start

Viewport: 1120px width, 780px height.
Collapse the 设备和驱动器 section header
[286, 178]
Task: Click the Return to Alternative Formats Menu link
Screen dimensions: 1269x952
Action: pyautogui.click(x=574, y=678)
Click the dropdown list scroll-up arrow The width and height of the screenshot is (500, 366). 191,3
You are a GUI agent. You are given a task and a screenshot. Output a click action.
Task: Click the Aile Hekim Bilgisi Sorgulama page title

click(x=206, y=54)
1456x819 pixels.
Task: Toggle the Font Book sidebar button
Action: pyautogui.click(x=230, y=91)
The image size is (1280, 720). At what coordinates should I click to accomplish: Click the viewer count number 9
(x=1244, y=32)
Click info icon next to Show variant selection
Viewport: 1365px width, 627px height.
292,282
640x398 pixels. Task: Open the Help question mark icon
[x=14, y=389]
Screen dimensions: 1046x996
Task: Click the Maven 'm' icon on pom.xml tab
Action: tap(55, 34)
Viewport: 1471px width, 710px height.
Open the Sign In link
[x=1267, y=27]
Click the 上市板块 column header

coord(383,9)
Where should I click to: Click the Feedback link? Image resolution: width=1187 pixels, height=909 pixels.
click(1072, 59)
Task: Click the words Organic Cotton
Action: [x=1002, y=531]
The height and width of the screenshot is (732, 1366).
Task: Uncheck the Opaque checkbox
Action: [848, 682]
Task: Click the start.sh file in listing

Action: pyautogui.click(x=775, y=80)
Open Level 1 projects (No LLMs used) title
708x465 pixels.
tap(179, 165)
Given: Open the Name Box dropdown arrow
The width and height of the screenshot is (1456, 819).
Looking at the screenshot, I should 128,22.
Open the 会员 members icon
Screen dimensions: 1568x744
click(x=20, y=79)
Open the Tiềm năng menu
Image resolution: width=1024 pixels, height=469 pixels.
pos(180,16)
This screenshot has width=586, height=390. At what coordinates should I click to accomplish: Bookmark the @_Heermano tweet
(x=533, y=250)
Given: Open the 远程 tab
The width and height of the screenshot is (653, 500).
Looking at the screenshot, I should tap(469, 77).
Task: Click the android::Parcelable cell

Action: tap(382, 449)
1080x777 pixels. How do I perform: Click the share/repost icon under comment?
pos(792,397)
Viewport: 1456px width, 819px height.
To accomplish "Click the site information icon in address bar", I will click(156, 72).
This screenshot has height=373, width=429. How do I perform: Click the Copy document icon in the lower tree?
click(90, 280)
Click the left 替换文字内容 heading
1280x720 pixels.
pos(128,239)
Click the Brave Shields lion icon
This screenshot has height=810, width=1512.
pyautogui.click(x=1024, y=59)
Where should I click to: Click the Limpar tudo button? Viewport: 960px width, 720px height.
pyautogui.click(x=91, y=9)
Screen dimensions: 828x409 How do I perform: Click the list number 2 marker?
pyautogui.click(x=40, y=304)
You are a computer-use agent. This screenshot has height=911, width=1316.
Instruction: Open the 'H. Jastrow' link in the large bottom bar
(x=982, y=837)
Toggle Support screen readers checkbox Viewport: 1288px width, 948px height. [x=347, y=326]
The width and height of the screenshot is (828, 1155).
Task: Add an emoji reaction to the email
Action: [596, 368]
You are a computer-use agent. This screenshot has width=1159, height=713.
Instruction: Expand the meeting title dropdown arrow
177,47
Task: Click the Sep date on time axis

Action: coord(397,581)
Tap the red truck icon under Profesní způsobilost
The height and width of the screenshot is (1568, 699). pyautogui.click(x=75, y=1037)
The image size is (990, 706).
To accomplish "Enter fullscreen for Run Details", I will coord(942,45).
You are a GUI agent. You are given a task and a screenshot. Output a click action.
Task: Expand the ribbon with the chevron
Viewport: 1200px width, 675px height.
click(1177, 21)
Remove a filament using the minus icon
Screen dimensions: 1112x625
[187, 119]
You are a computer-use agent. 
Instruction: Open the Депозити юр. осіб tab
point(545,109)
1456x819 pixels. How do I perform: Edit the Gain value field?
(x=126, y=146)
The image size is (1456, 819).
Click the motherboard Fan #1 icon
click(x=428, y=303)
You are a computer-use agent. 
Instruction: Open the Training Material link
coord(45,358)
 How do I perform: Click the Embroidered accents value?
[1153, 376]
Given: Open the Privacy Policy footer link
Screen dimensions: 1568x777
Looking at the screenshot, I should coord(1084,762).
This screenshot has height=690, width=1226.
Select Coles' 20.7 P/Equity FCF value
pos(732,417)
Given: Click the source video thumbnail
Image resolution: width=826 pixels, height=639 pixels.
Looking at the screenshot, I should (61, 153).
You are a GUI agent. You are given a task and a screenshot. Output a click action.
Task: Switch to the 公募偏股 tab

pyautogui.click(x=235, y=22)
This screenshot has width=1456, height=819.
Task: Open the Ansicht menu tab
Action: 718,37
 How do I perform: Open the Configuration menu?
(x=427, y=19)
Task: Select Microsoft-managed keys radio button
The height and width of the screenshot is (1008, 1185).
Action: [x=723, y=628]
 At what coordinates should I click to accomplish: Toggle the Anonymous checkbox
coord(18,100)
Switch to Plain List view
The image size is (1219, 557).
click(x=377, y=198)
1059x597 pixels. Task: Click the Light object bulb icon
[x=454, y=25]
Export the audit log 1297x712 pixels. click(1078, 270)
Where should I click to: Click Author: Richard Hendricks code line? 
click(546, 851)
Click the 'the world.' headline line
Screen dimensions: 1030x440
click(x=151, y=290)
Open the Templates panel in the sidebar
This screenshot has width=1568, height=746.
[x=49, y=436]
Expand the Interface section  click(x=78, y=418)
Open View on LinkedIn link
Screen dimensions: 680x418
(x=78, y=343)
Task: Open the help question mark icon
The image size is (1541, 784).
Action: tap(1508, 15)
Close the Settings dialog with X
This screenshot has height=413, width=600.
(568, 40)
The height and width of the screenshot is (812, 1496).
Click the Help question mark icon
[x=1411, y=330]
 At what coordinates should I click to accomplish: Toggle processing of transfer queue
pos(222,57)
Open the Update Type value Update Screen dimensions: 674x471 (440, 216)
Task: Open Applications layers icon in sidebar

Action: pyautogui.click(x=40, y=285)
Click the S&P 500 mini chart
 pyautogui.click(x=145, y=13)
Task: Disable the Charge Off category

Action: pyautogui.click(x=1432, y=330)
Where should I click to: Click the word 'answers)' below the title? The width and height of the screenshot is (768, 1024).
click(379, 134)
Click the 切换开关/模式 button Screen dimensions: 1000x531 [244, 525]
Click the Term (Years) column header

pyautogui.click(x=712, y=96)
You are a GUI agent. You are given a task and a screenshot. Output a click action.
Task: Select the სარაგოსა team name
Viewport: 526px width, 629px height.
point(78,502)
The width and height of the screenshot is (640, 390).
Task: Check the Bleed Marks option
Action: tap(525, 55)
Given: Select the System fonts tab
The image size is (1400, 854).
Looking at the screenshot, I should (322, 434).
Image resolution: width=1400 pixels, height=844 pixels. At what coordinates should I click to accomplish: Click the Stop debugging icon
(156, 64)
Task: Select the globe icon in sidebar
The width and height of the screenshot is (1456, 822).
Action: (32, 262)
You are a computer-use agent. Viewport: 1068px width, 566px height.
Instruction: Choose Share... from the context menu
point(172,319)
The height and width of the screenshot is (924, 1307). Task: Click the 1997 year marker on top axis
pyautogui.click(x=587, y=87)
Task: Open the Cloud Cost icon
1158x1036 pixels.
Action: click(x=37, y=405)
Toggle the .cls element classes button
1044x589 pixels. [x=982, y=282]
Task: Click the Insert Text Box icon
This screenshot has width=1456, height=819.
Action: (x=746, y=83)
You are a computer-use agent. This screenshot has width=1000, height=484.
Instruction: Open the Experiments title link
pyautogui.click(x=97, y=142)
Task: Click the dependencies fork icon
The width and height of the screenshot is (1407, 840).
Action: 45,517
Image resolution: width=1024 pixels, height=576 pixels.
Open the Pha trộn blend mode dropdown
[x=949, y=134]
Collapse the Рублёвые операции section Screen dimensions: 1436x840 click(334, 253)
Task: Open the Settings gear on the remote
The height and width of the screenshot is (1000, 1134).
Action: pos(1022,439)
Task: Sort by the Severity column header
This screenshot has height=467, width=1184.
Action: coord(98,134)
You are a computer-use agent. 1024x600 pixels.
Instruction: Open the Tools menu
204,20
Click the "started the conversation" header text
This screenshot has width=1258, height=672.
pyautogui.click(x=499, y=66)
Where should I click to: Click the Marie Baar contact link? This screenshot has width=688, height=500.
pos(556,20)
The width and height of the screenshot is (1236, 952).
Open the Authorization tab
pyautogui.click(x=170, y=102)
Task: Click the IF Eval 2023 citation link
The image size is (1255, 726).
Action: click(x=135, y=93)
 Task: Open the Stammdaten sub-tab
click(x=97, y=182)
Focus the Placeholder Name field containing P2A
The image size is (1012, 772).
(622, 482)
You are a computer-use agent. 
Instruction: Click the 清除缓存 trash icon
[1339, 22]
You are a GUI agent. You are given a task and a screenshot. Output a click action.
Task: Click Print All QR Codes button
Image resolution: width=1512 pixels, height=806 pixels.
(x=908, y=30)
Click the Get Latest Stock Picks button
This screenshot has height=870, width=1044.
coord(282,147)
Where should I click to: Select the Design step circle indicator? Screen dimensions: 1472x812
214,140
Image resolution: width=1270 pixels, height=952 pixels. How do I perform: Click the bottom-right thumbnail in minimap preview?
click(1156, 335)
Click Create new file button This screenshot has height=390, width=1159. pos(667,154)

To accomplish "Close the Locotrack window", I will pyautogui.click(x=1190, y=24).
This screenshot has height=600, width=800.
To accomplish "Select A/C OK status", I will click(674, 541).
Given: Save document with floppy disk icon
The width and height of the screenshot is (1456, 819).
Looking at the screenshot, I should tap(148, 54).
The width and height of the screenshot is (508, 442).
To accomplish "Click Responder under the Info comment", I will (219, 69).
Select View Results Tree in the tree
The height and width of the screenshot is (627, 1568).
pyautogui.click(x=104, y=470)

end

The request: Set down everything from the line containing "of transfer queue" down to the line containing "point(172,319)", reproducing each line exactly.

Worked answer:
 At what coordinates should I click to accomplish: Toggle processing of transfer queue
pos(222,57)
Open the Update Type value Update Screen dimensions: 674x471 (440, 216)
Task: Open Applications layers icon in sidebar

Action: pyautogui.click(x=40, y=285)
Click the S&P 500 mini chart
 pyautogui.click(x=145, y=13)
Task: Disable the Charge Off category

Action: pyautogui.click(x=1432, y=330)
Where should I click to: Click the word 'answers)' below the title? The width and height of the screenshot is (768, 1024).
click(379, 134)
Click the 切换开关/模式 button Screen dimensions: 1000x531 [244, 525]
Click the Term (Years) column header

pyautogui.click(x=712, y=96)
You are a GUI agent. You are given a task and a screenshot. Output a click action.
Task: Select the სარაგოსა team name
Viewport: 526px width, 629px height.
point(78,502)
The width and height of the screenshot is (640, 390).
Task: Check the Bleed Marks option
Action: tap(525, 55)
Given: Select the System fonts tab
The image size is (1400, 854).
Looking at the screenshot, I should (322, 434).
Image resolution: width=1400 pixels, height=844 pixels. At what coordinates should I click to accomplish: Click the Stop debugging icon
(156, 64)
Task: Select the globe icon in sidebar
The width and height of the screenshot is (1456, 822).
Action: (32, 262)
You are a computer-use agent. Viewport: 1068px width, 566px height.
Instruction: Choose Share... from the context menu
point(172,319)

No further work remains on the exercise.